Aboriginal Sea Rights Confirmed in Australia's High Court

By Bob Burton

CANBERRA, Australia, October 17, 2001 (ENS) - A landmark ruling handed down by the High Court of Australia late last week has confirmed the validity of limited Aboriginal rights over 2,000 square kilometres of the seas adjoining traditional lands off the north coast. The decision has been cautiously welcomed by Aboriginal and environmental groups.

The ruling ends a seven year long legal battle by Mary Yarmirr, representing six clans from the Croker Island, approximately 20 kilometres (12.5 miles) off the coast of the Northern Territory, to claim traditional rights of management and control over seas adjoining their lands.

Yarmirr

Mary Yarmirr on a Croker Island beach (Photo courtesy Northern Land Council)
Addressing a conference earlier this year, Yarmirr explained that sea rights is more than just a legal term. "When I talk about sea country, I am not talking only about the waters of the sea. I am talking about the seabed and the reefs, and the fish and animals in the sea, and our fishing and hunting grounds, and the air and clouds above the sea, and about our sacred sites and ancestral beings who created all the country," she said.

The Croker Island claim was the first test of whether or not the Native Title Act extends to recognize indigenous rights over the seas.

The High Court upheld a 1998 Federal Court decision that Yarmirr and the six Croker Island clans do have rights over the seas but only to the extent that they do not impinge on the commercial rights of the fishing, oil, tourism and other industries.

"The [1998] decision was an important first step to recognition of our rights. It meant we could be involved in the use of our seas, and it would help us protect our hunting and fishing grounds, protect important animals such as dugong and turtles, and prevent pollution and overfishing," Yarmirr said.

In February this year, Yarmirr appealed the Federal Court decision to the High Court of Australia in the hope of confirming the existence of more extensive rights.

The Australian government also appealed, but against the decision, arguing that native title could not exist below the low tide mark. By a margin of six to one the High Court rejected the appeals by both Yarmirr and the Australian government.

Yarmirr responded to the High Court decision with caution. "The decision confirms what we have always known: our law and our rights extend out into the seas," she said.

island

Beach on Croker Island (Photo courtesy Northern Land Council)
"However we are disappointed that the High Court has not yet fully understood the extent of our rights to the seas. Australian law is still blind to the reality of our law, but we will use the decision as a platform to fight for greater and stronger recognition," she said.

With approximately 85 percent of the coastline of the Northern Territory owned by Aboriginal groups and another 190 native title claims including at least some areas of the seas, the decision has major implications.
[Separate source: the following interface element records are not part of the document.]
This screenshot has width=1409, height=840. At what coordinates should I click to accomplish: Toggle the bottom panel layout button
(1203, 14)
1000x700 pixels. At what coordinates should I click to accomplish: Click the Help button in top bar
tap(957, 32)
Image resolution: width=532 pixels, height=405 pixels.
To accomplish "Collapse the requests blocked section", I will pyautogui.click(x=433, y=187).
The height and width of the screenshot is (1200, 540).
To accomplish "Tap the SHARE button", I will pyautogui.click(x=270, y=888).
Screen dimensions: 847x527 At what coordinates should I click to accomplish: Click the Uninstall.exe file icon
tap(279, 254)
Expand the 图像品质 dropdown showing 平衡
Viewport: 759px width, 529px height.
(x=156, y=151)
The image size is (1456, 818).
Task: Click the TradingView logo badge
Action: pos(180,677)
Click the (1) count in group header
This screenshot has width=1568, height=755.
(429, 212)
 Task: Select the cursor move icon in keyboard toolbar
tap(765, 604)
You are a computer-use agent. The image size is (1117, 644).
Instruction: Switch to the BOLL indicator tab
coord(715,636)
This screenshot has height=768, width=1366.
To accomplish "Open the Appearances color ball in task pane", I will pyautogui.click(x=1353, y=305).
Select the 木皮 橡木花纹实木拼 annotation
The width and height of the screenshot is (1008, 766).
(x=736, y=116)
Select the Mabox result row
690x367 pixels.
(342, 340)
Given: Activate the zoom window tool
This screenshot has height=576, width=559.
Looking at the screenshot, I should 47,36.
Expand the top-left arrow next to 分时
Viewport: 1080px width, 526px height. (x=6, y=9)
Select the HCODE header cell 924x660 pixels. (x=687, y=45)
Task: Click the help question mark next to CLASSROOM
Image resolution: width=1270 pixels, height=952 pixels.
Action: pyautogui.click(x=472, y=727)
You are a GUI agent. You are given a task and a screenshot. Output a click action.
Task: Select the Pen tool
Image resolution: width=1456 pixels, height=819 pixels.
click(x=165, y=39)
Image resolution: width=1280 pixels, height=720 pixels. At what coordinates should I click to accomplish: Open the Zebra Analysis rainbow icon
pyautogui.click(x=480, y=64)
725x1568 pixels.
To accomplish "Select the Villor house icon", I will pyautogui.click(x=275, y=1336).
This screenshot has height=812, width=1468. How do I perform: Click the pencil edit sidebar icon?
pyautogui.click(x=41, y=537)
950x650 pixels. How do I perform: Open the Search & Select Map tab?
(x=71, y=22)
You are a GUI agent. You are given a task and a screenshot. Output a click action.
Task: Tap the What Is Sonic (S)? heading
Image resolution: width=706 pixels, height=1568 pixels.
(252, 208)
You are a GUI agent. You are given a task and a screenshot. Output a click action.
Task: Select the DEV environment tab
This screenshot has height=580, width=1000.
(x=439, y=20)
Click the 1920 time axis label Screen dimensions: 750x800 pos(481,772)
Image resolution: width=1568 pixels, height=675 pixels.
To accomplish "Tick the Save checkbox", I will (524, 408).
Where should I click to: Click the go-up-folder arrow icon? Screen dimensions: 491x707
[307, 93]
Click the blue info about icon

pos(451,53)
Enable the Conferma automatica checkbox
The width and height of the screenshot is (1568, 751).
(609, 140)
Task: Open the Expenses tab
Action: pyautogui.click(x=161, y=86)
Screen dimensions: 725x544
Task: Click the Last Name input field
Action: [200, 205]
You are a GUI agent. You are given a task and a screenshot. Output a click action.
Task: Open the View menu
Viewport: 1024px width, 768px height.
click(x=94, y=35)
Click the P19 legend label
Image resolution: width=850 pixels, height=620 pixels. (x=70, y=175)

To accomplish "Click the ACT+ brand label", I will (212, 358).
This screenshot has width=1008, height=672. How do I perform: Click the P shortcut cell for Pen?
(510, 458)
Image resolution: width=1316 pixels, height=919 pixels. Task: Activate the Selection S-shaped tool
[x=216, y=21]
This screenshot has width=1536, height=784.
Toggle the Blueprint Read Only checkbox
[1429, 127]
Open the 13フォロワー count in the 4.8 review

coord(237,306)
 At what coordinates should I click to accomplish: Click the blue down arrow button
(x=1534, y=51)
A Northern Territory conservation group, the Marine and Coastal Community Network, sees the extension of Aboriginal rights as leading to better marine management than exists at the moment.

"Aboriginal people have a really strong stewardship ethic and a lot of cultural law and I think that strengthening that recognition of people's cultural responsibilities and rights would empower people to look after their area," says network coordinator Patrick O'Leary.

The Queensland coordinator for the Wilderness Society, Lyndon Schneiders, also welcomes the recognition of Aboriginal rights over the sea. "It has been the Aboriginal people on Cape York who have been the strongest critics of the trawling industry and overfishing," he said.

Anthony Esposito, the co-ordinator of the Native Title and Protected Areas Project, a network of environment groups in Queensland, believes the decision has the advantage of putting the traditional knowledge of indigenous people at the center of future management of much of northern Australia. "In general terms, there tends to be greater respect for the environment from their cultural perspective," he said.

"Most importantly their traditional knowledge and the set of relationships that governs the whole ecological cycle of their societies in relation to plants and animals, is a form of management best suited to the environment. Most of the problems we have come from the misuse of the environment and misunderstanding of the Australian native landscape," Esposito said.

In a dissenting opinion, High Court Justice Michael Kirby rejected the idea accepted by the majority of his colleagues that Aboriginal people are entitled to be consulted but not to have the power to make decisions over areas they had traditionally managed for thousands of years.

Kirby

High Court Justice Michael Kirby (Photo courtesy High Court of Australia)
"A right to be 'consulted' would be empty without an underlying proprietary basis. Where one has no power to give or refuse permission based on actual control, it is difficult for consultation to be anything but a charade. If the claimants have demonstrated effective assertion of their rights, the Act requires such rights to be recognised and protected," Justice Kirby wrote in his dissenting judgement.

The view of the other six judges, he argued, was "unduly narrow. It should be reversed."

The Australian Attorney General, Daryl Williams, welcomed the court's finding that if native title rights over the sea exist they cannot be to the exclusion of other people who have been issued with various licences by the Commonwealth and Northern Territory governments for resource extraction from the seas.

The Australian Seafood Industry Council, which opposed the appeal by Yarmirr, was unavailable for comment.